I think you're misunderstanding. AI is not a black-box, and neither is a compile...

drdeca · 2025-08-26T18:52:45 1756234365

If there are cryptographically secure program obfuscation (in the sense of indistinguishability obfuscation) methods, and someone writes some program, applies the obfuscation method to it, publishes the result, deletes the original version of the program, and then dies, would you say that humanity "knows how the (obfuscated) program works, and what it does"? Assume that the obfuscation method is well understood.

When people do interpretabililty work on some NN, they often learn something. What is it that they learn, if not something about how the works?

Of course, we(meaning, humanity) understand the architecture of the NNs we make, and we understand the training methods.

Similarly, if we have the output of an indistinguishability obfuscation method applied to a program, we understand what the individual logic gates do, and we understand that the obfuscated program was a result of applying an indistinguishability obfuscation method to some other program (analogous to understanding the training methods).

So, like, yeah, there are definitely senses in which we understand some of "how it works", and some of "what it does", but I wouldn't say of the obfuscated program "We understand how it works and what it does.".

(It is apparently unknown whether there are any secure indistinguishability obfuscation methods, so maybe you believe that there are none, and in that case maybe you could argue that the hypothetical is impossible, and therefore the argument is unconvincing?
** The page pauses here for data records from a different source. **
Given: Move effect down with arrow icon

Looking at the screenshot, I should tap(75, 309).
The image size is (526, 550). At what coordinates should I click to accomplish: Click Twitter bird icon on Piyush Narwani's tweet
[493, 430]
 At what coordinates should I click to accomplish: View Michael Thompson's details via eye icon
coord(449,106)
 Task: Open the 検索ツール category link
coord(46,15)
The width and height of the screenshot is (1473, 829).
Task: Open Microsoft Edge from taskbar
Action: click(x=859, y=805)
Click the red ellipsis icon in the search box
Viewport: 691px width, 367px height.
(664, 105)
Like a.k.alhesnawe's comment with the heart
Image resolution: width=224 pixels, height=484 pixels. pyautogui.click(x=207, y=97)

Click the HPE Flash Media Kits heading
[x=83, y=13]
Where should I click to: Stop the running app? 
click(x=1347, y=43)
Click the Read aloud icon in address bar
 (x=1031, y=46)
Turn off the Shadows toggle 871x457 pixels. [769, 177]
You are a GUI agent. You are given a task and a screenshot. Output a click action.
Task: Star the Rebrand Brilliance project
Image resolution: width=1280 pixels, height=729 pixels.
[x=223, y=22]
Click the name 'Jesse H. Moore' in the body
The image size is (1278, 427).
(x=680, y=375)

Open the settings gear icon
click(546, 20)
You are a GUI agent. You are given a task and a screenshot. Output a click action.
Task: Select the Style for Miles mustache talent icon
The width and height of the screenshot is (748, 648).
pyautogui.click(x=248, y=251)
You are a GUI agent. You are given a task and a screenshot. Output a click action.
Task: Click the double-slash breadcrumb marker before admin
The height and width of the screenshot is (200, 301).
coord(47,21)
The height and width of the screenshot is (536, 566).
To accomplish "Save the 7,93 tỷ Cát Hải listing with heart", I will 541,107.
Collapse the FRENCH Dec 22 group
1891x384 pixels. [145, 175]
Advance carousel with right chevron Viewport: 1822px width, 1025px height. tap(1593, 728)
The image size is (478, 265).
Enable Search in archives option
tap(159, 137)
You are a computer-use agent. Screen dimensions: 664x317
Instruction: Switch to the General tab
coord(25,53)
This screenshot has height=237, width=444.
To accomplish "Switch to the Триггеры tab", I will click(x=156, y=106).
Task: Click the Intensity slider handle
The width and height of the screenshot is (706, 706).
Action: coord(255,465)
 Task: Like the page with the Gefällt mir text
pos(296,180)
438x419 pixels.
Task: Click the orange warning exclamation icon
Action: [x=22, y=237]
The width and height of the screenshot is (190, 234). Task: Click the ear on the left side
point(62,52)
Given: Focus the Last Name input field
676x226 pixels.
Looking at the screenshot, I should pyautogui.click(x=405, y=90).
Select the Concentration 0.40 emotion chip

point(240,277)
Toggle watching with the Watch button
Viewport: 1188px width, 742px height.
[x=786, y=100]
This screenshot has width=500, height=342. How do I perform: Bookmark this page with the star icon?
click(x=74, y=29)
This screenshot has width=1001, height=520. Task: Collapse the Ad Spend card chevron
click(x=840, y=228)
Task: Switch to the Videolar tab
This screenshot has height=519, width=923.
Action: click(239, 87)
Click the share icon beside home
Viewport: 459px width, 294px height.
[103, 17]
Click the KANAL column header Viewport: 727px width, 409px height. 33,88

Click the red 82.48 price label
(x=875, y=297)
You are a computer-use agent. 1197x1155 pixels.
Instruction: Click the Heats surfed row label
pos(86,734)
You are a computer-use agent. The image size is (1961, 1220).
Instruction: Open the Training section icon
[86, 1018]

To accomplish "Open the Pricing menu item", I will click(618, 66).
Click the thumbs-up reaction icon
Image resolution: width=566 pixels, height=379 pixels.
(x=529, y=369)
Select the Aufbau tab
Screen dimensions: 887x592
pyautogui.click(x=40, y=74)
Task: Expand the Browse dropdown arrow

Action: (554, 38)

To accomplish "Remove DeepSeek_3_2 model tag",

I don't think that would make sense though, because I think the argument still makes sense as a counterfactual even if there are no cryprographically secure indistinguishability obfuscation methods. [EDIT: Apparently it has in the last ~5 years been shown, under relatively standard cryptographic assumptions, that there are indistinguishability obfuscation methods after all.])

mr_toad · 2025-08-25T20:41:52 1756154512

> AI is not a black-box

Any worthwhile AI is non-linear, and it’s output is not able to be predicted (if it was, we’d just use the predictor).